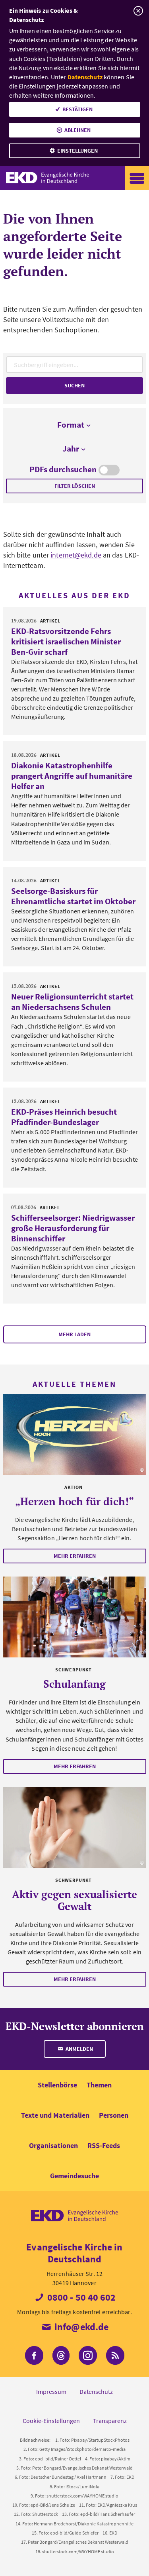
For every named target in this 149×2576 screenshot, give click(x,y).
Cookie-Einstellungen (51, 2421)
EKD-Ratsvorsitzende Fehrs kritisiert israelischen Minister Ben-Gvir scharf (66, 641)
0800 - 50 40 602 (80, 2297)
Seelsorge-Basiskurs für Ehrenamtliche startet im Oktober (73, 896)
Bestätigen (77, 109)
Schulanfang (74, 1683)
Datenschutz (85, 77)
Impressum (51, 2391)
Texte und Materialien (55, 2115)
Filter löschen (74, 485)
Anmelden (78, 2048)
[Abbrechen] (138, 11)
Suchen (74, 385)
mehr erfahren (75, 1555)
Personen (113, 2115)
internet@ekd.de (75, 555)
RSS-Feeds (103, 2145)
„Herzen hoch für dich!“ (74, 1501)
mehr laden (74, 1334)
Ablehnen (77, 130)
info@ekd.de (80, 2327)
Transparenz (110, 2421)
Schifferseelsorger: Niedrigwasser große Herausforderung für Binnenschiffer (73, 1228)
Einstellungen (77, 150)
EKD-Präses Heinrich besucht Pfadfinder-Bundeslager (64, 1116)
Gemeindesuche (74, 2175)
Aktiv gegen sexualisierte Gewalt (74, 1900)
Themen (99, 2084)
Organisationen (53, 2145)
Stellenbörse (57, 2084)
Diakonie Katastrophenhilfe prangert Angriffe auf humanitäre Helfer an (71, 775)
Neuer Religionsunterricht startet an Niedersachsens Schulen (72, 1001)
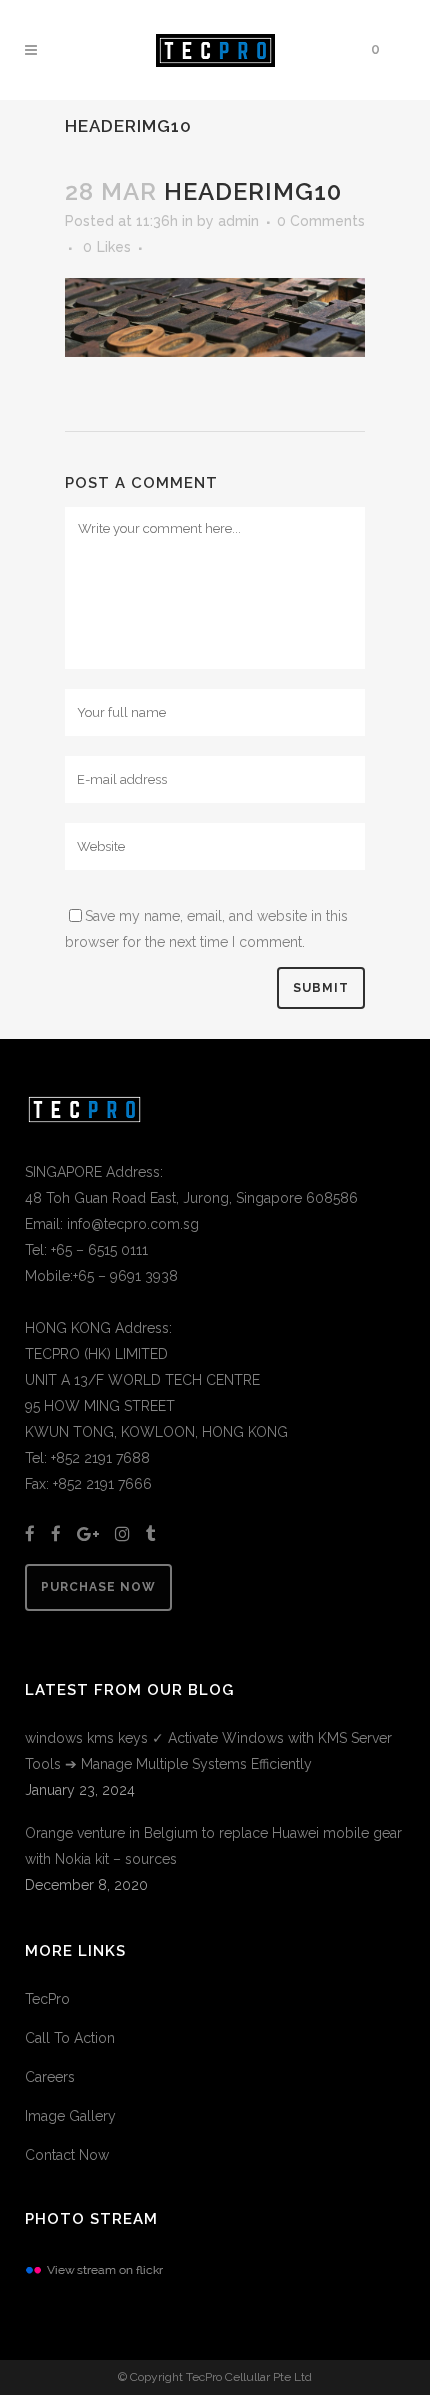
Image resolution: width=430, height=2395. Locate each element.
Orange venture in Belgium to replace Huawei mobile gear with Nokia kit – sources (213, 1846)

************

## What the task asks
Give the records again exactly, without pictures.

## Expected output
For every named target in this 149×2576 screenshot, give click(x,y).
Cookie-Einstellungen (51, 2421)
EKD-Ratsvorsitzende Fehrs kritisiert israelischen Minister Ben-Gvir scharf (66, 641)
0800 - 50 40 602 (80, 2297)
Seelsorge-Basiskurs für Ehrenamtliche startet im Oktober (73, 896)
Bestätigen (77, 109)
Schulanfang (74, 1683)
Datenschutz (85, 77)
Impressum (51, 2391)
Texte und Materialien (55, 2115)
Filter löschen (74, 485)
Anmelden (78, 2048)
[Abbrechen] (138, 11)
Suchen (74, 385)
mehr erfahren (75, 1555)
Personen (113, 2115)
internet@ekd.de (75, 555)
RSS-Feeds (103, 2145)
„Herzen hoch für dich!“ (74, 1501)
mehr laden (74, 1334)
Ablehnen (77, 130)
info@ekd.de (80, 2327)
Transparenz (110, 2421)
Schifferseelsorger: Niedrigwasser große Herausforderung für Binnenschiffer (73, 1228)
Einstellungen (77, 150)
EKD-Präses Heinrich besucht Pfadfinder-Bundeslager (64, 1116)
Gemeindesuche (74, 2175)
Aktiv gegen sexualisierte Gewalt (74, 1900)
Themen (99, 2084)
Organisationen (53, 2145)
Stellenbörse (57, 2084)
Diakonie Katastrophenhilfe prangert Angriffe auf humanitäre Helfer an (71, 775)
Neuer Religionsunterricht startet an Niedersachsens Schulen (72, 1001)
Image resolution: width=430, height=2395. Locate each element.
Orange venture in Belgium to replace Huawei mobile gear with Nokia kit – sources (213, 1846)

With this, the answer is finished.